U.S. Jewish Leaders Condemn GOP Candidate's anti-Muslim Remarks

Community leaders have signed a letter condemning Carson and Trump's recent suggestions to register Muslims and close down mosques.

Last week's racism roundup included: Ben Carson (left) comparing Syrian refugees to rabid dogs and Donald Trump (right) advocating increased surveillance of American Muslims. Shown here at the second official Republican presidential candidates debate.
Reuters

Twelve leaders of Jewish groups signed a public letter condemning “highly offensive” remarks targeting Muslims by Republican presidential candidates Donald Trump and Ben Carson.

The letter, published December 21 in the Washington Post and posted on social media, cites George Washington’s 1790 letter to the Touro Synagogue in Newport, R.I., which said that the U.S. Constitution “gives to bigotry no sanction, to persecution no assistance.”

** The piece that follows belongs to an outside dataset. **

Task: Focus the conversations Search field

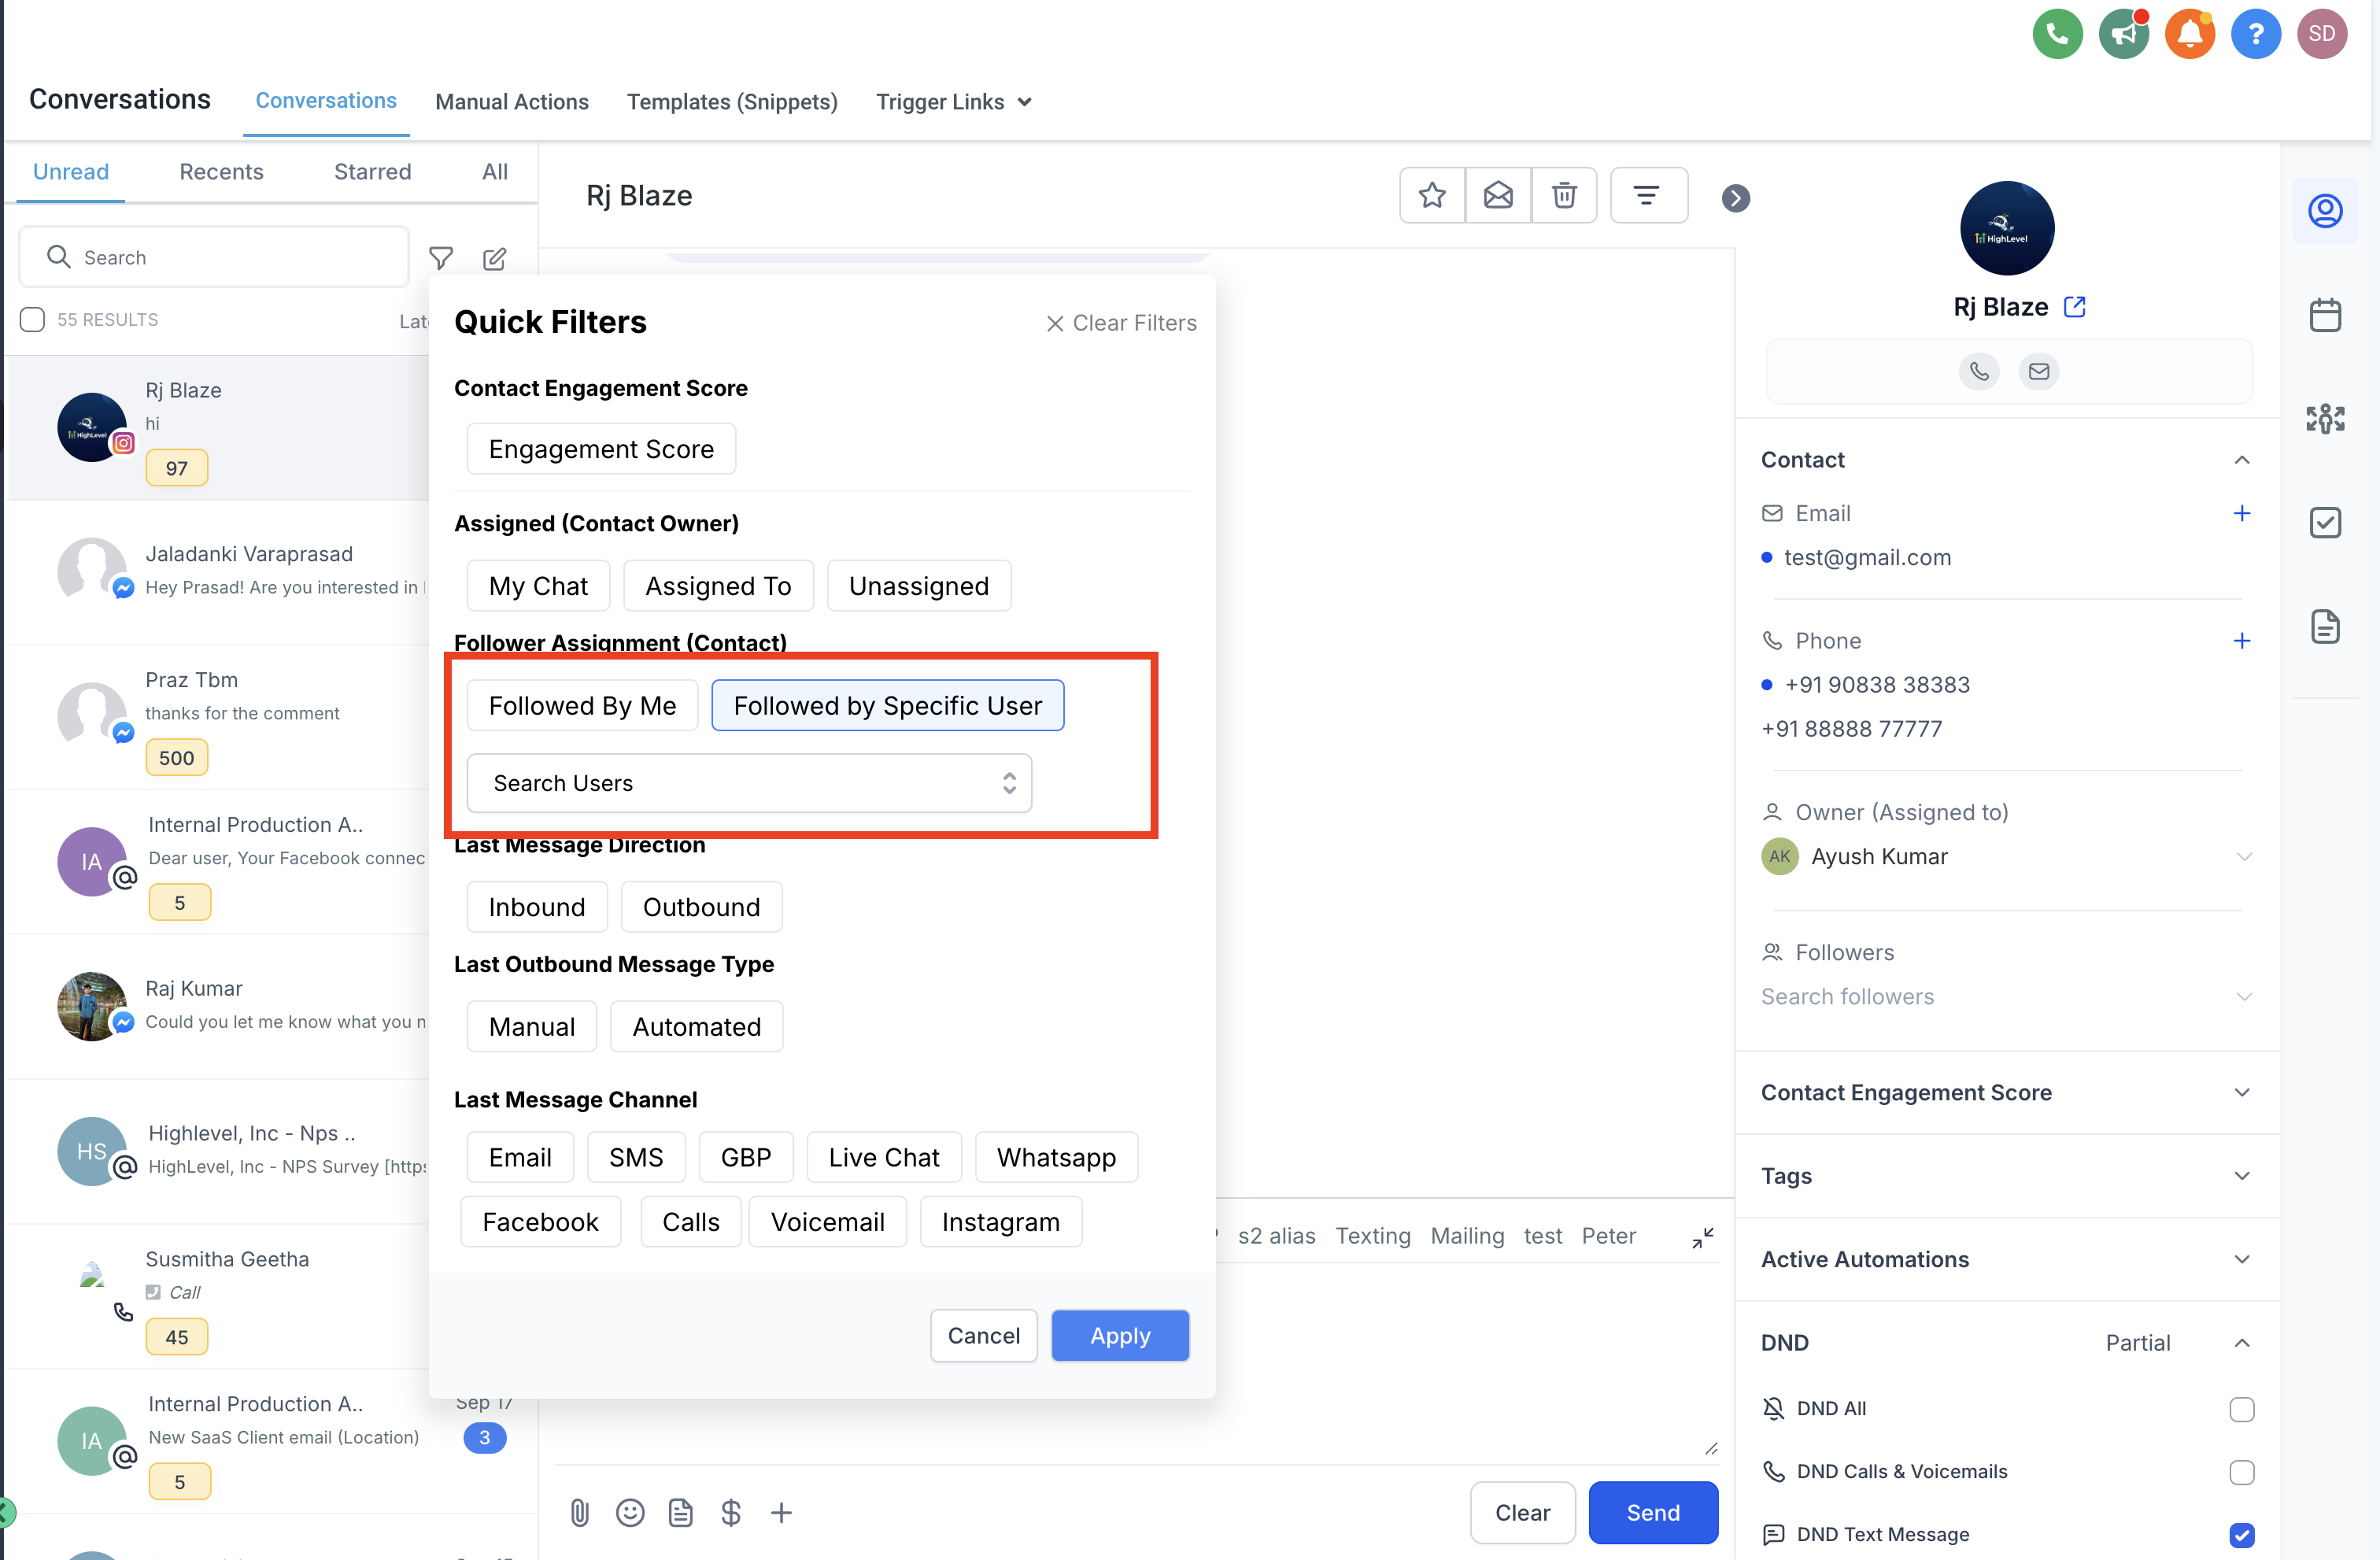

“Suggestions that a Muslim cannot serve as president, or that Muslims should be registered and their mosques closed, are un-American and un-Constitutional,” said the letter.

It referred broadly to “politicians, candidates and commentators” as making the suggestions, but those specific proposals were made by GOP candidates. Ben Carson, a former neurosurgeon, said he did not believe a Muslim could serve as president, and Donald Trump, the real estate billionaire and frontrunner in Republican polls, has said he would consider registering Muslims and shutting down mosques.

Among the 45 signatories, twelve are Jewish, including leaders of the Reform and Reconstructionist movements, a senior official at the Jewish Theological Seminary of the Conservative movement, a senior official of the Anti-Defamation League, and leaders of the New York Board of Rabbis and T’ruah: The Rabbinic Call for Human Rights.

Also signing were leaders of major Christian and Muslim groups and civil society leaders.